-- Exercise prompt --
Repeat the entries that appear below, exactly and in full.

-- Records for the task --
>>
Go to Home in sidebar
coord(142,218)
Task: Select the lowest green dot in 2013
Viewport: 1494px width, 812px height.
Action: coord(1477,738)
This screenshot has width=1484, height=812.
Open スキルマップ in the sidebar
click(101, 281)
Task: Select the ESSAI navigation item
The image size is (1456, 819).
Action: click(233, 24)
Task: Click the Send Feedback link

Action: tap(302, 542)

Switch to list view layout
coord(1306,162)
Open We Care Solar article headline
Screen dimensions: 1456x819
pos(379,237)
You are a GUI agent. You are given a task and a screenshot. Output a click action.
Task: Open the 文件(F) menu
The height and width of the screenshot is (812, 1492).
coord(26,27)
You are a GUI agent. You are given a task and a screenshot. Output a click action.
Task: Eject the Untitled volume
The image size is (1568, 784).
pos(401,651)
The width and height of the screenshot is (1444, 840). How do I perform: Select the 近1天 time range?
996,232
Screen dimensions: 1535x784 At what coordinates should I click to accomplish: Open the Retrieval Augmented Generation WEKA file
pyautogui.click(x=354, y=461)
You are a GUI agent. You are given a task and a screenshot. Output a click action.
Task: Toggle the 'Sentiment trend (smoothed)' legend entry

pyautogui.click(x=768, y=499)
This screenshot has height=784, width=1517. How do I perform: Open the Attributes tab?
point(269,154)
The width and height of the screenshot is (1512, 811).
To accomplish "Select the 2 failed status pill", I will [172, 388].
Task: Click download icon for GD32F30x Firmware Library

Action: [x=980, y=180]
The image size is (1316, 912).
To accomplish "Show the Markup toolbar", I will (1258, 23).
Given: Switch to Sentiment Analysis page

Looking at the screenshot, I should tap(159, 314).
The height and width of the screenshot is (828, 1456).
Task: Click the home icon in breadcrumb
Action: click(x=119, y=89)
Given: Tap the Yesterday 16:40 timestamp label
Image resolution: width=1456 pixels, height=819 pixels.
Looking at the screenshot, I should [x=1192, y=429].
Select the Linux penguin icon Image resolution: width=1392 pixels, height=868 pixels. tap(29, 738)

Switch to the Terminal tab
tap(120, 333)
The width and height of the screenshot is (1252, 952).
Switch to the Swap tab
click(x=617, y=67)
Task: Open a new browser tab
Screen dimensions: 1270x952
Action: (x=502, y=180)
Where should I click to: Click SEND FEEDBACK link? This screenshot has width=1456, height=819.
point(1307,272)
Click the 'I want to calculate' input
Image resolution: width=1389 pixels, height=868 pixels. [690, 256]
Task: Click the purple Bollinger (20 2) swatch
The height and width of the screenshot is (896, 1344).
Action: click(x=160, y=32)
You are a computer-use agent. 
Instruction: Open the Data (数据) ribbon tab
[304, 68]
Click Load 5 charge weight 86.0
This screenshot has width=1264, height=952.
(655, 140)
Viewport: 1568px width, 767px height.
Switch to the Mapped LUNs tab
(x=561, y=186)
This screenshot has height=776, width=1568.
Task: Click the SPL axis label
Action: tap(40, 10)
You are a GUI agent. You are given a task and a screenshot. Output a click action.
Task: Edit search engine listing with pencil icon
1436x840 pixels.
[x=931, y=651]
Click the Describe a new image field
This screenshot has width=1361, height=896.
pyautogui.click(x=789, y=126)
<<
-- Answer to this task --
Go to Home in sidebar
coord(142,218)
Task: Select the lowest green dot in 2013
Viewport: 1494px width, 812px height.
Action: coord(1477,738)
This screenshot has width=1484, height=812.
Open スキルマップ in the sidebar
click(101, 281)
Task: Select the ESSAI navigation item
The image size is (1456, 819).
Action: click(233, 24)
Task: Click the Send Feedback link

Action: tap(302, 542)

Switch to list view layout
coord(1306,162)
Open We Care Solar article headline
Screen dimensions: 1456x819
pos(379,237)
You are a GUI agent. You are given a task and a screenshot. Output a click action.
Task: Open the 文件(F) menu
The height and width of the screenshot is (812, 1492).
coord(26,27)
You are a GUI agent. You are given a task and a screenshot. Output a click action.
Task: Eject the Untitled volume
The image size is (1568, 784).
pos(401,651)
The width and height of the screenshot is (1444, 840). How do I perform: Select the 近1天 time range?
996,232
Screen dimensions: 1535x784 At what coordinates should I click to accomplish: Open the Retrieval Augmented Generation WEKA file
pyautogui.click(x=354, y=461)
You are a GUI agent. You are given a task and a screenshot. Output a click action.
Task: Toggle the 'Sentiment trend (smoothed)' legend entry

pyautogui.click(x=768, y=499)
This screenshot has height=784, width=1517. How do I perform: Open the Attributes tab?
point(269,154)
The width and height of the screenshot is (1512, 811).
To accomplish "Select the 2 failed status pill", I will [172, 388].
Task: Click download icon for GD32F30x Firmware Library

Action: [x=980, y=180]
The image size is (1316, 912).
To accomplish "Show the Markup toolbar", I will (1258, 23).
Given: Switch to Sentiment Analysis page

Looking at the screenshot, I should tap(159, 314).
The height and width of the screenshot is (828, 1456).
Task: Click the home icon in breadcrumb
Action: click(x=119, y=89)
Given: Tap the Yesterday 16:40 timestamp label
Image resolution: width=1456 pixels, height=819 pixels.
Looking at the screenshot, I should [x=1192, y=429].
Select the Linux penguin icon Image resolution: width=1392 pixels, height=868 pixels. tap(29, 738)

Switch to the Terminal tab
tap(120, 333)
The width and height of the screenshot is (1252, 952).
Switch to the Swap tab
click(x=617, y=67)
Task: Open a new browser tab
Screen dimensions: 1270x952
Action: (x=502, y=180)
Where should I click to: Click SEND FEEDBACK link? This screenshot has width=1456, height=819.
point(1307,272)
Click the 'I want to calculate' input
Image resolution: width=1389 pixels, height=868 pixels. [690, 256]
Task: Click the purple Bollinger (20 2) swatch
The height and width of the screenshot is (896, 1344).
Action: click(x=160, y=32)
You are a computer-use agent. 
Instruction: Open the Data (数据) ribbon tab
[304, 68]
Click Load 5 charge weight 86.0
This screenshot has width=1264, height=952.
(655, 140)
Viewport: 1568px width, 767px height.
Switch to the Mapped LUNs tab
(x=561, y=186)
This screenshot has height=776, width=1568.
Task: Click the SPL axis label
Action: tap(40, 10)
You are a GUI agent. You are given a task and a screenshot. Output a click action.
Task: Edit search engine listing with pencil icon
1436x840 pixels.
[x=931, y=651]
Click the Describe a new image field
This screenshot has width=1361, height=896.
pyautogui.click(x=789, y=126)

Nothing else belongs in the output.